Second, discuss those limits with your mate
If you cannot talk to your mate without having an argument or they talk over you, think about adding that to step one. Communication is the key. What you say is important, and HOW you say it eases the blow. Proverbs 15:1 says that a soft answer turns away wrath. If you talked to your mate about a particular heated topic and had valid points, but the way you came across was rude, tactless, or mentally damaging, then your valid points just got thrown out the window. I tell my husband all the time that WHAT you say is usually something I can agree with, but HOW you come across kills the entire message. If you’re trying to get your mate to understand your points of view, then watch the tone and inflection in your voice and even pay attention to the sarcasm behind the tone. In tough negotiations in a hostage situation, in most cases you see that the negotiator is using a friendly tone and friendly approach to understand and change that negative situation into a more positive result. Obviously the goal is to ensure that the hostages are not hurt, so HOW that negotiator handles the deal is important. We tell our kids all the time to use their words or if they don’t have anything nice to say, don’t say it at all. Those rules can be applied in adult situations just as easily as they can be applied in childhood.
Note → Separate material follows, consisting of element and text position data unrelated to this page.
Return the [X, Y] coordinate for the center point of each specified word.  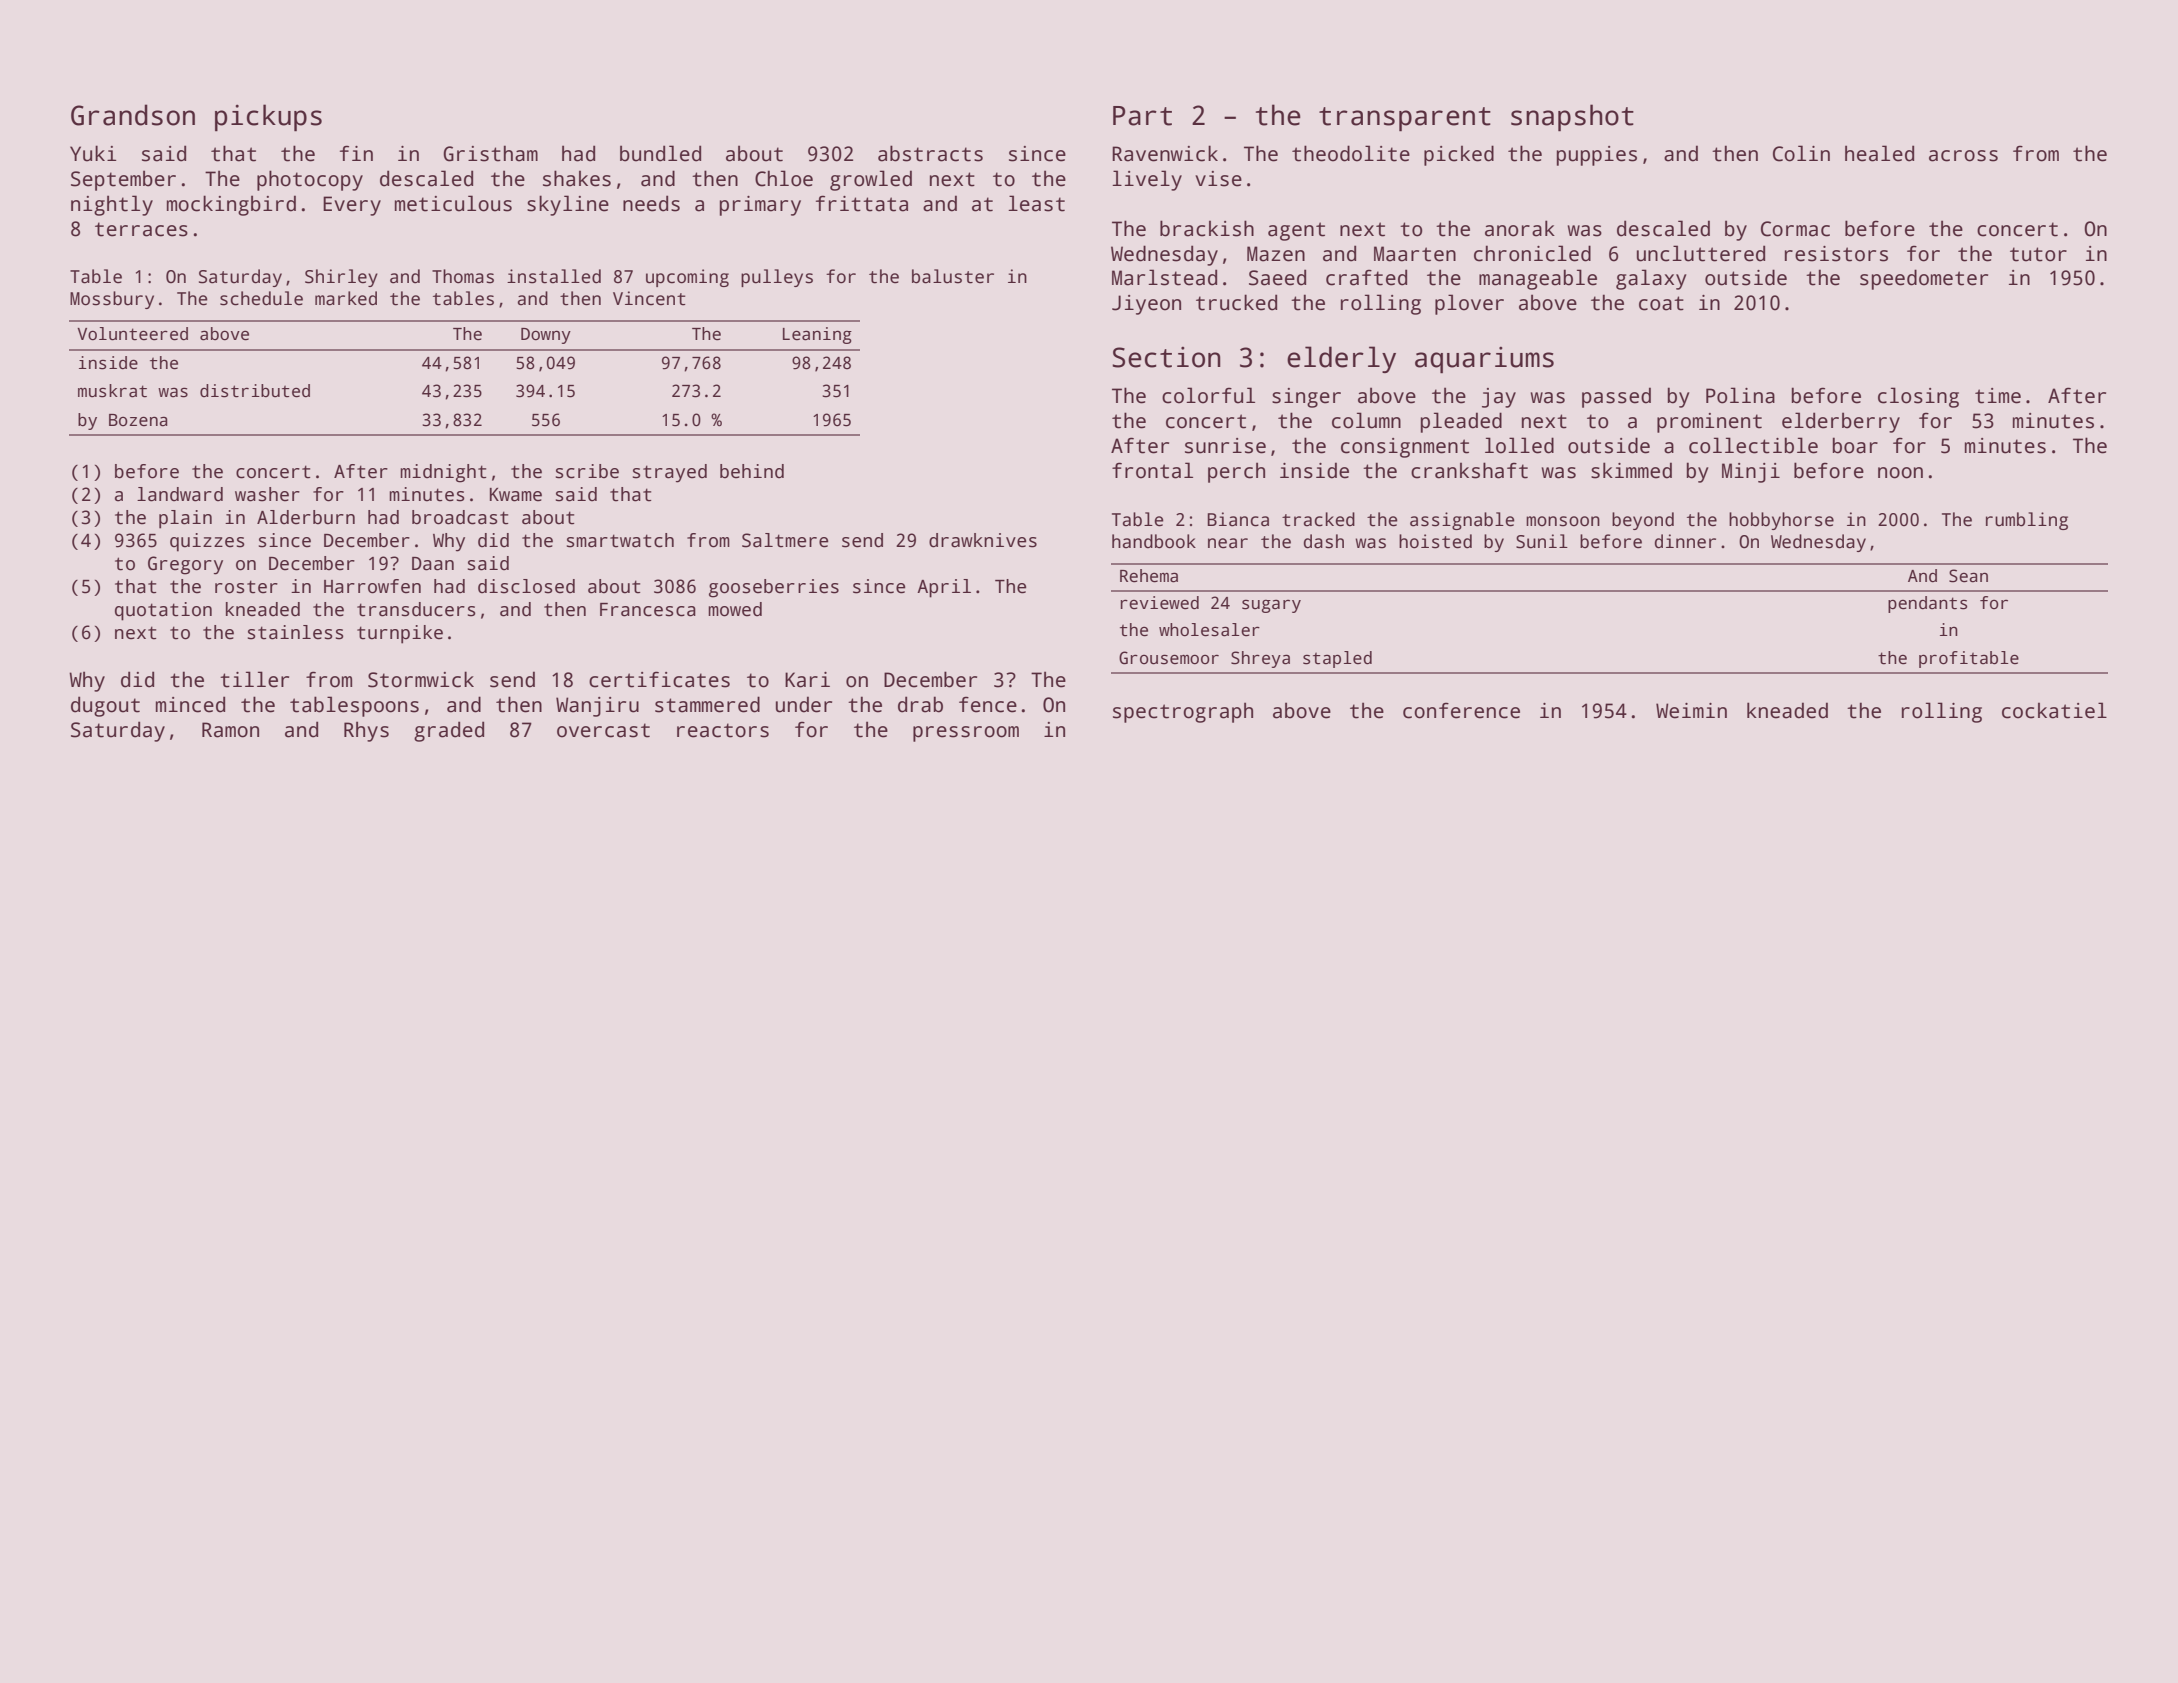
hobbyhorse [1781, 521]
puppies [1597, 156]
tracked [1318, 519]
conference [1461, 710]
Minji [1751, 473]
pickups [268, 118]
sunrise [1225, 446]
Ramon [230, 730]
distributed [255, 391]
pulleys [777, 278]
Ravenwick [1165, 153]
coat [1661, 303]
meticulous [453, 203]
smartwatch [620, 540]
Third, make a decision and stick with it
Don’t flake out. Don’t keep changing your mind depending on their moods, the right situations, the timing, etc. Stand firm on your decisions. One thing is certain, whatever decision you make you may dread or you may be relieved. You may feel a sharp pain in your heart or your eyes may water or you’ll get an extreme headache, especially if you make a decision that causes heartbreak. You may even make a decision that has the opposite effect allowing you to get closer to your mate, and falling in love all over again. We hope for the latter, but for the sake of your own emotional health, make a decision that allows you to breathe freely without anxiety, fear, and regret.
Enough is enough when YOU make the call.